After getting around 70% of the rain Oklahoma will usually see all year in just the last 90 days, it finally feels like summer in Sapulpa, and a crowd was gathering at the new snow cone stand that had just opened a few days ago in front of Wimpy’s Sandwich Shoppe (18 N. Mission). Several families had just come from swimming at the Sapulpa Aquatic Center and wanted a break from the heat without breaking the bank.

African Ice, the snow cone stand founded and predominantly run by Elizabeth Been, has actually been around for about three years total, but has only recently set up shop in Sapulpa.
Had been located in Okemah, but competition began showing up, and so Been began looking for a place to move the trailer to. She learned that this summer, Sapulpa has had to get along without a snow cone stand—a departure from the last several years that saw at least one or two stands in town.


African Ice is dedicated to raising funds to support the missionary work of Abraham and Sylvia Wanderer, who run an orphanage in Africa.
“I became connected to Abraham and Sylvia six years ago, and we’ve developed a relationship,” she said. Been said she travels to Africa twice a year to help support their mission work and assist in the orphanage and now a school.
“Right now, there are 30 kids in the orphanage, and now he’s created the school,” she said. “It started out in the church, and it’s just taken small steps and gotten bigger and bigger. There are about 100 kids in the school.”
Been said that the snow cone stand—and other fundraisers—were all started to help the kids in this orphanage go to school.
“It costs about $350 per child per semester to go to school,” she said. “I have done fundraisers, and pulled pork sandwiches, and Indian tacos, dipped strawberries…I was just looking for something to help sustain them. I ran a snow cone stand about 10 years ago in Okemah, and I knew that would make enough money to sustain them through the year.”
The school is just the latest achievement in the steady progress that area of Africa has seen for years, thanks in part to the proceeds from the fundraisers that Elizabeth Been has involved herself in.
“They were getting water from a river or creek that would be contaminated, and they got malaria a lot,” she said. “We drilled a well for him and now they have clean water. A lot of people go to the well to get water, but there have also been about 40 to 50 were saved and given the ‘real water.'”

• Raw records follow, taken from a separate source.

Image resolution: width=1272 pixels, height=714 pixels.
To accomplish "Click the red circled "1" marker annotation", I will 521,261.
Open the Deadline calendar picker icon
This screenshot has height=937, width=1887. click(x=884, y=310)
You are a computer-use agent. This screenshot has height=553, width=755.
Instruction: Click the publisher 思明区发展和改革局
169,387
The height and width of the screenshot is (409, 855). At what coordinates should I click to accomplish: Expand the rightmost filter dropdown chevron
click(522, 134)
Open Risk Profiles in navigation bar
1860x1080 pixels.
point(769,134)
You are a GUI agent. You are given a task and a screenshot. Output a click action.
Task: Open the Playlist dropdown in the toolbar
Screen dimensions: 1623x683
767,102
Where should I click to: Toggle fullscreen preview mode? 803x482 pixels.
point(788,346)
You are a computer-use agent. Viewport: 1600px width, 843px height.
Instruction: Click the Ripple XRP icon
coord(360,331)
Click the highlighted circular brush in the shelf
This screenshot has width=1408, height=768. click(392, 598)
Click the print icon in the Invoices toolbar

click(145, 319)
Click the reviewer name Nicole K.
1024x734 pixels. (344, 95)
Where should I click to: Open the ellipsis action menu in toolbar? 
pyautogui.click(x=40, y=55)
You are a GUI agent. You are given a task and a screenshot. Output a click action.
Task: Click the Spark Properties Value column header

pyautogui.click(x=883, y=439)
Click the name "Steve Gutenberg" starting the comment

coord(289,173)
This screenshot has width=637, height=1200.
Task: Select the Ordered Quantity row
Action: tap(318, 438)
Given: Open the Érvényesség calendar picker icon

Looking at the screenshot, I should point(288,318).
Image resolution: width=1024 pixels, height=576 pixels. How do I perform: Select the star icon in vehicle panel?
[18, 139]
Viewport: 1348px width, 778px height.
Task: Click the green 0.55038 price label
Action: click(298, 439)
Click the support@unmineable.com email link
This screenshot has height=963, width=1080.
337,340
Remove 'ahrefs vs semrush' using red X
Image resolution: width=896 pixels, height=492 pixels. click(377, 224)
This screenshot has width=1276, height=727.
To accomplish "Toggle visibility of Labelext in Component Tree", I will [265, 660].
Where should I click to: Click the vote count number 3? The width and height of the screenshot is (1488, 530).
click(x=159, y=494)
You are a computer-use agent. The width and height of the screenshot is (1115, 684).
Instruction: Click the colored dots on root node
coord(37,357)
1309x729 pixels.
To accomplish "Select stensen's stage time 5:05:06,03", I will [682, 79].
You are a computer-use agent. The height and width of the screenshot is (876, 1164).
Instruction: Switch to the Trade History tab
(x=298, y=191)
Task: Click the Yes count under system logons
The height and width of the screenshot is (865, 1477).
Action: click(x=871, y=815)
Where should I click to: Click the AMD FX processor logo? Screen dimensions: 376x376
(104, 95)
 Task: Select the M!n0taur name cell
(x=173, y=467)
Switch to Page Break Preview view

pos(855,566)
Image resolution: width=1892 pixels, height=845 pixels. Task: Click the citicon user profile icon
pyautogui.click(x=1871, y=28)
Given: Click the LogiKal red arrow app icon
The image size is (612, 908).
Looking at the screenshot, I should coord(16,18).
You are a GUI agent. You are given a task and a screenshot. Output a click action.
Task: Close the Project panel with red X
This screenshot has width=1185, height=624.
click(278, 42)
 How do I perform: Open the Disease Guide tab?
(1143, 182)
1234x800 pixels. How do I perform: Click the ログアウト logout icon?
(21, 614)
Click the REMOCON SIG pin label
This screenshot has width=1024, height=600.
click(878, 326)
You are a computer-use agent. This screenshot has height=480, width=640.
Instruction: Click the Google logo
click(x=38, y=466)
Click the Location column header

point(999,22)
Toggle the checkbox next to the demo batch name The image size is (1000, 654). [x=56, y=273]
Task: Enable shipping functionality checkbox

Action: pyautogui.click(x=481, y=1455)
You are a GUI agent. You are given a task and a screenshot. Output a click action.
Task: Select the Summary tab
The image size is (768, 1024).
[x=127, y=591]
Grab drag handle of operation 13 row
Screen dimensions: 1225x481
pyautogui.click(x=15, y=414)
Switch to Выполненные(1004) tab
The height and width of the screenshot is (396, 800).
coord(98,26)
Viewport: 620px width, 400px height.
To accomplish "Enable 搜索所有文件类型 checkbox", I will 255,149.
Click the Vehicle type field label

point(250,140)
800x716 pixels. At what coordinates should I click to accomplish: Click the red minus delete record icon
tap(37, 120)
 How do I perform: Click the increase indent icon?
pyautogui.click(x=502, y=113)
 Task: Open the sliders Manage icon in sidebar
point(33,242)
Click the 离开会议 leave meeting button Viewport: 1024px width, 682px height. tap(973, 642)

Been says that the work they’re doing in Africa is going beyond helping children, to actually helping adults start a business so that they can then support themselves.
“The first money for this is going to support the women to start a business with sugar scrubs, and sell that to help themselves,” she said. “These people don’t even have the $3 to buy the sack of sugar to make the sugar scrubs, so I’ve already sent money to them. They’ll make 18, can sell those for $1 or $2 and that’s huge. So it’s helping children, but it’s also enhancing lives there.”
Elizabeth says that African Ice will be at Wimpy’s through July and most of August “at least.” The stand is open from 2pm to 8pm every day.